TASK | Please set the lines down again exactly, from the top of the entries through the line that contains "Given: Click the history.pushState".

#### TASK MATERIAL ####

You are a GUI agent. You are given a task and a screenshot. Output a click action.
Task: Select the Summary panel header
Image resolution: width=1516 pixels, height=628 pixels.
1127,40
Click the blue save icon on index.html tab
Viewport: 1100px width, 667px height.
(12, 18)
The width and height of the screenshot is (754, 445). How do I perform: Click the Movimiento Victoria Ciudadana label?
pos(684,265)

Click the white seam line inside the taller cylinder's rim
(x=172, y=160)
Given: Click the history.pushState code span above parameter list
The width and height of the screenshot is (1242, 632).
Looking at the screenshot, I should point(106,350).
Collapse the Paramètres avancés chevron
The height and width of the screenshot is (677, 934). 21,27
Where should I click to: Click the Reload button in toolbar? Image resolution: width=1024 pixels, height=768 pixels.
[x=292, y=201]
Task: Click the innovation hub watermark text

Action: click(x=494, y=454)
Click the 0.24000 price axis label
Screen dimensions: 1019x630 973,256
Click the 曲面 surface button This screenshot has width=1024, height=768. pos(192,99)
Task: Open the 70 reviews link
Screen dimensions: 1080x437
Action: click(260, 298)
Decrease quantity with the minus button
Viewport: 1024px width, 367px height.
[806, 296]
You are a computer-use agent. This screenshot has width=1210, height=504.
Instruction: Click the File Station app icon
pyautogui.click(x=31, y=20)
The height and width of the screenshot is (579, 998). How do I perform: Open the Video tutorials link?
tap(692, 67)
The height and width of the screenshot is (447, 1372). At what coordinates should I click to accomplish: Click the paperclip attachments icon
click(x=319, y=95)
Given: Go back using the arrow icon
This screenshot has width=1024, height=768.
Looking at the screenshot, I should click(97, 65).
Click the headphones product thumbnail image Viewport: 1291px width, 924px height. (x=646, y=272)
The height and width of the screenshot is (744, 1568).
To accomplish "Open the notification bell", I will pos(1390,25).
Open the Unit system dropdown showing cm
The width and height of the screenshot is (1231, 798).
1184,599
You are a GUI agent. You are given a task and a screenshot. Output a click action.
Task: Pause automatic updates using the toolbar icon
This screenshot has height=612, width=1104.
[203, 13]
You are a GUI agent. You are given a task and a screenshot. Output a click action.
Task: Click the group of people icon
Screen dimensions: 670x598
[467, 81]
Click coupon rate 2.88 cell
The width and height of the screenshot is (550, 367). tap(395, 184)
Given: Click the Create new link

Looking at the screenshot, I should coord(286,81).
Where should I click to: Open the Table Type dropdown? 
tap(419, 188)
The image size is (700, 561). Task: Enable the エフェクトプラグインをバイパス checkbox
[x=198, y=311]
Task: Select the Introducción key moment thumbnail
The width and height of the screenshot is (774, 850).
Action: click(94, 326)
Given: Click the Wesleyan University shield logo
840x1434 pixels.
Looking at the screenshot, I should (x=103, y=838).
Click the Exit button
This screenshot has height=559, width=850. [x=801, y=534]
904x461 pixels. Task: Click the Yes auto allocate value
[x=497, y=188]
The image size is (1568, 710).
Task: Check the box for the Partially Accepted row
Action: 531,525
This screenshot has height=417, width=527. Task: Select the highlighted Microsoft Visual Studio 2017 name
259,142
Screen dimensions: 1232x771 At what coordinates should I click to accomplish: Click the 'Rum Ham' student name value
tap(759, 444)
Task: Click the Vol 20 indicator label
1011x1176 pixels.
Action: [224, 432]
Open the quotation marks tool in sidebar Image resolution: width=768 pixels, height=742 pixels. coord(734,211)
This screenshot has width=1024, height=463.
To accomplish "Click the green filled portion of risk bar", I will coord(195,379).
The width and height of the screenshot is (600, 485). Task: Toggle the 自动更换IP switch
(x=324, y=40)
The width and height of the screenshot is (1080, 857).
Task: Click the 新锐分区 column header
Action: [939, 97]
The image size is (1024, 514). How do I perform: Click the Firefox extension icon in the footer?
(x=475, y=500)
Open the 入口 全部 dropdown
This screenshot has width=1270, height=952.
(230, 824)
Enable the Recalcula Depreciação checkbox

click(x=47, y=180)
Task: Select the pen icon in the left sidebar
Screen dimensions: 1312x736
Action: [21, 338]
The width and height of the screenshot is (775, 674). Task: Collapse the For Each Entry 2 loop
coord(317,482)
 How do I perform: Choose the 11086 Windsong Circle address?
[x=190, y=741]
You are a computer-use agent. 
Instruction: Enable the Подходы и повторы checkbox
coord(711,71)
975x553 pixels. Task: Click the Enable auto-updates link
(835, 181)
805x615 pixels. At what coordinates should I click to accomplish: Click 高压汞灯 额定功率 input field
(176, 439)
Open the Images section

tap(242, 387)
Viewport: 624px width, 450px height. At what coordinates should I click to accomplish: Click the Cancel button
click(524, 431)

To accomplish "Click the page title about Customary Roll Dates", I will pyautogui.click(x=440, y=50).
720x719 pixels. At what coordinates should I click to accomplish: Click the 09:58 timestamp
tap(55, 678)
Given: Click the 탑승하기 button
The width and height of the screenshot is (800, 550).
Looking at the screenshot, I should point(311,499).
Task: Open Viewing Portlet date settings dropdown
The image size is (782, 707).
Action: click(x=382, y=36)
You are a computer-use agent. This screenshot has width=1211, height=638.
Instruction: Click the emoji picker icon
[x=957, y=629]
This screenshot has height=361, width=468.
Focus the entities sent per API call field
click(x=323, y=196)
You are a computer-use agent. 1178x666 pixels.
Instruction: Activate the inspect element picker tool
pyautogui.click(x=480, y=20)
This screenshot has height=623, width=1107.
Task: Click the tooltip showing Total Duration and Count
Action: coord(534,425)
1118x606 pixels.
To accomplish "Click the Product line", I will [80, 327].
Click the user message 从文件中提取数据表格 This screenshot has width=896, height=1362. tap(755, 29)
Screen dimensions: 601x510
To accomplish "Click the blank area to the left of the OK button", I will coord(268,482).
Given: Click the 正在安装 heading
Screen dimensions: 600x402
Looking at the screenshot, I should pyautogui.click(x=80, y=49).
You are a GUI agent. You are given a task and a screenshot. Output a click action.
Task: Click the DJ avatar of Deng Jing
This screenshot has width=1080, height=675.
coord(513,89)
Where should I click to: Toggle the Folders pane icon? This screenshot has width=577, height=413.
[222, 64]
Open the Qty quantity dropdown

####

RESULT FOR THIS TASK |
You are a GUI agent. You are given a task and a screenshot. Output a click action.
Task: Select the Summary panel header
Image resolution: width=1516 pixels, height=628 pixels.
1127,40
Click the blue save icon on index.html tab
Viewport: 1100px width, 667px height.
(12, 18)
The width and height of the screenshot is (754, 445). How do I perform: Click the Movimiento Victoria Ciudadana label?
pos(684,265)

Click the white seam line inside the taller cylinder's rim
(x=172, y=160)
Given: Click the history.pushState code span above parameter list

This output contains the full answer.